Красноармейцы взглядывают на Ковалева. Он поднимает плечи и прячет свои воровские глаза в гриву.
Впереди темнел коридор утонувшей в лес дороги.
Глава седьмая
1
В ночь эскадрон отправил на пароходе десять человек на зимние квартиры трамбовать в конюшнях стойла.

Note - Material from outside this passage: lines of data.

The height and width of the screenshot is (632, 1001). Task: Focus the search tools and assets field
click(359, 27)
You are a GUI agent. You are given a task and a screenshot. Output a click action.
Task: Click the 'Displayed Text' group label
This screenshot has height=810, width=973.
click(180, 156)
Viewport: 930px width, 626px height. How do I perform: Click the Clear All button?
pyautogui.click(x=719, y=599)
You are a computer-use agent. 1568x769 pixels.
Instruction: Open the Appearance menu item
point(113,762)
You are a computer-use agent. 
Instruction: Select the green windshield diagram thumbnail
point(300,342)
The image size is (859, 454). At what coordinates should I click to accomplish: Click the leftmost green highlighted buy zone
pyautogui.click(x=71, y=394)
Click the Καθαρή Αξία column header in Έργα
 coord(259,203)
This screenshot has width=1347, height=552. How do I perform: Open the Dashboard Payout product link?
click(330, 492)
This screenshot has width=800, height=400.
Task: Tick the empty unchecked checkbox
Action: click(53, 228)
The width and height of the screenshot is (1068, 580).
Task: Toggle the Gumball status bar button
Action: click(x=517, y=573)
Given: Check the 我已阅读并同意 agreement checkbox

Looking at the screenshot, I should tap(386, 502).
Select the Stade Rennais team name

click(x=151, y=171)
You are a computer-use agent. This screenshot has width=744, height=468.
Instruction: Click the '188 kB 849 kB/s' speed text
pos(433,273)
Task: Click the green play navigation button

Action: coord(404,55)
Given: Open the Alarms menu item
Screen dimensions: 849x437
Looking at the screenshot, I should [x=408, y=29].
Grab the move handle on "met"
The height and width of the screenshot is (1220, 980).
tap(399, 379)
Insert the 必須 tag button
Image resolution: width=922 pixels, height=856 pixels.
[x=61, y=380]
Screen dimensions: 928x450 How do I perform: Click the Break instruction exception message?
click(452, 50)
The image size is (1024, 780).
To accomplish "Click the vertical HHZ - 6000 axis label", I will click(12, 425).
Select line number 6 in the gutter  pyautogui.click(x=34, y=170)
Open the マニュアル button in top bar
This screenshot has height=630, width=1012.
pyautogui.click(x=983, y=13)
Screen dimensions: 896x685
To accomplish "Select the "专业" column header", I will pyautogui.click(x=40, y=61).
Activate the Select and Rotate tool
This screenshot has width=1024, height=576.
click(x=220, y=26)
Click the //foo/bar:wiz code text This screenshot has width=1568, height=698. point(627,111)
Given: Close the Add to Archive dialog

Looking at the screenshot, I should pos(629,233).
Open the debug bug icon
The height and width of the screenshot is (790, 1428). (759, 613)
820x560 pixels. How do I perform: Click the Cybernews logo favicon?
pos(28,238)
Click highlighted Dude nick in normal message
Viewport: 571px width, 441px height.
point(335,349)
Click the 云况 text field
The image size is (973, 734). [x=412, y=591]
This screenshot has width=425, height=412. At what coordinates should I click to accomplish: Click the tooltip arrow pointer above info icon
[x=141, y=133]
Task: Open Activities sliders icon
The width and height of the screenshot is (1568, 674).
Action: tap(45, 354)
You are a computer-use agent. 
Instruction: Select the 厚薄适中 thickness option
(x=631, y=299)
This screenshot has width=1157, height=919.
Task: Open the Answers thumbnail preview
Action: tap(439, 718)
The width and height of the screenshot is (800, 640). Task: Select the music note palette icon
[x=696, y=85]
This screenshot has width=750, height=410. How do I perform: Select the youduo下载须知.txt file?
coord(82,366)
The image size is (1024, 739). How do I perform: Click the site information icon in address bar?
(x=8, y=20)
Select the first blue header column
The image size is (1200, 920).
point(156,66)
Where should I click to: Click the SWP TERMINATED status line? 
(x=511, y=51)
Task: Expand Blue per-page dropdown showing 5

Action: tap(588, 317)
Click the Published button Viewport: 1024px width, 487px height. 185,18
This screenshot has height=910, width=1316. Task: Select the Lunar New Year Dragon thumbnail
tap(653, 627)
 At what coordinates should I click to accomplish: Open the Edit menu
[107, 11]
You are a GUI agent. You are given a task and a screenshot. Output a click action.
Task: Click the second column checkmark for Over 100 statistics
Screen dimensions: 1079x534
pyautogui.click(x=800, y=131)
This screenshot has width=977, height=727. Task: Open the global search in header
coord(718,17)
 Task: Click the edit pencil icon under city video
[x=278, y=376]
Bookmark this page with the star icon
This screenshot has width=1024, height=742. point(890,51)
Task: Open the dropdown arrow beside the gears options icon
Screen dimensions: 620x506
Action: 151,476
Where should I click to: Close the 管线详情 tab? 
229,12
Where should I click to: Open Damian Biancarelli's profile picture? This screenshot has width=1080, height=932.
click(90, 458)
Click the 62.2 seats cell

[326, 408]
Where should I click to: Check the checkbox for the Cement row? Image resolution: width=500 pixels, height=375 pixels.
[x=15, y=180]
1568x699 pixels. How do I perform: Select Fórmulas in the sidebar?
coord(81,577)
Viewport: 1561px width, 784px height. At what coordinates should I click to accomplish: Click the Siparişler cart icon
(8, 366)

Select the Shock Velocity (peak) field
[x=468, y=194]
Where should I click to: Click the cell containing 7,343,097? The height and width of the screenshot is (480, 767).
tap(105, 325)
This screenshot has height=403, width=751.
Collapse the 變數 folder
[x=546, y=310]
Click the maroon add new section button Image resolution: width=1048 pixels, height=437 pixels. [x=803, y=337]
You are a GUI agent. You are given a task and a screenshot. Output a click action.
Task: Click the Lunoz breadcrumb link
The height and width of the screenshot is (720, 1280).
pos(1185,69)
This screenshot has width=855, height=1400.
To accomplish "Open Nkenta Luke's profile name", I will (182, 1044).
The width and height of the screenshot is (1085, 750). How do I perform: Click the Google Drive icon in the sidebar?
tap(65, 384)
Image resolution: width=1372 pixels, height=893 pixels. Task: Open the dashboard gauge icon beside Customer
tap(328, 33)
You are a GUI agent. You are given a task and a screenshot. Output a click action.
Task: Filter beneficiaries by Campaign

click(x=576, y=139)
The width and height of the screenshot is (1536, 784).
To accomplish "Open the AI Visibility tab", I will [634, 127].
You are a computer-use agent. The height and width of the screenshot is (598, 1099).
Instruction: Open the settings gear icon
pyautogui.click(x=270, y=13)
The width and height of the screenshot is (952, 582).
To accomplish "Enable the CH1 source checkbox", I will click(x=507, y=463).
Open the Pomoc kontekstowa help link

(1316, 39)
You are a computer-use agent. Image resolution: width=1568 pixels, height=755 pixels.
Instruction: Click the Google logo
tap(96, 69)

На пароходе красноармейцы разбрелись по второму классу, заняв сиденья и некоторые свободные спальные места. На верхней полке лежал Ковалев, жмурился от света электрической лампочки и, слушая анекдоты сидевших внизу, похохатывал. Дроворубы, сплавщики, землекопы, каменщики ехали в город на работу на расширяющемся заводе. Анекдоты, видимо, им надоели, и вскоре с зачина какого-то трезвого, осторожного голоса они перешли к политическим разговорам:
— Что слышно насчет колхозов у вас? — спрашивает один.
— Да ничего пока. А что?
— Будто бы разрабатывается декрет, чтобы в обязательном порядке в колхоз всех. Врут, думаю?
— Не знаю, не слышал.
— Будто всех соберут воедино, как солдат в казарме, баб в одну, а мужиков — в другую. Ребятишек будто... С одного котла обедать... И не то, чтобы обязательно, а если не хошь, то пожалуйста — дорога открыта. Вот ведь врут-то... Ну наро-од!
— А скотину-то как же? — неуверенно спрашивает один голос.
— Про скотину не слышал, не знаю. Только раз сами в коммуне, наверное и скотина в коммуне.
Замолчали. Притихшие сезонники тяжело сопели.
— А у вас разве ничего не слышно? — спросил опять голос, рассказывающий про декрет.
— Да нет, вроде ничего.
Опять помолчали.
— Ну тогда просто болтают. Ну народ!
Ковалев, всегда находивший возможность кстати ввернуть побасенку или анекдот, не утерпел и здесь.
— Народ, дядя, стал хуже прошлогоднего. Плюнь ему в глаза — не любит, в зубы дай — драться полезет. Вот какой народ!
— Это слова одни. Уж чего ни делают с народом, а все молчит.
Илью вдруг кольнуло, взмыло. Он, звякнув шпорами,как ужаленный, вскочил на пол. Он разозлился, что его не так поняли, и взбешенно схватил сидящего за бороду.
— Ты, гад! Сучья борода! Всю шерсть выдеру!
Он дернул бороду на себя и кулаком сунул растерявшегося в скулу.
— А-ай, помогите! — закричал сидевший.
Сезонники вскочили, одни бросились, бежать, боясь, что их могут обвинить в участии, двое схватили Илью за руки.
— Пусти, парень, пусти, очумел ты?.. Ты смотри, кого хватаешь, старик ить это.
Илья выпустил бороду и вытер руку, будто замазанную обо что-то.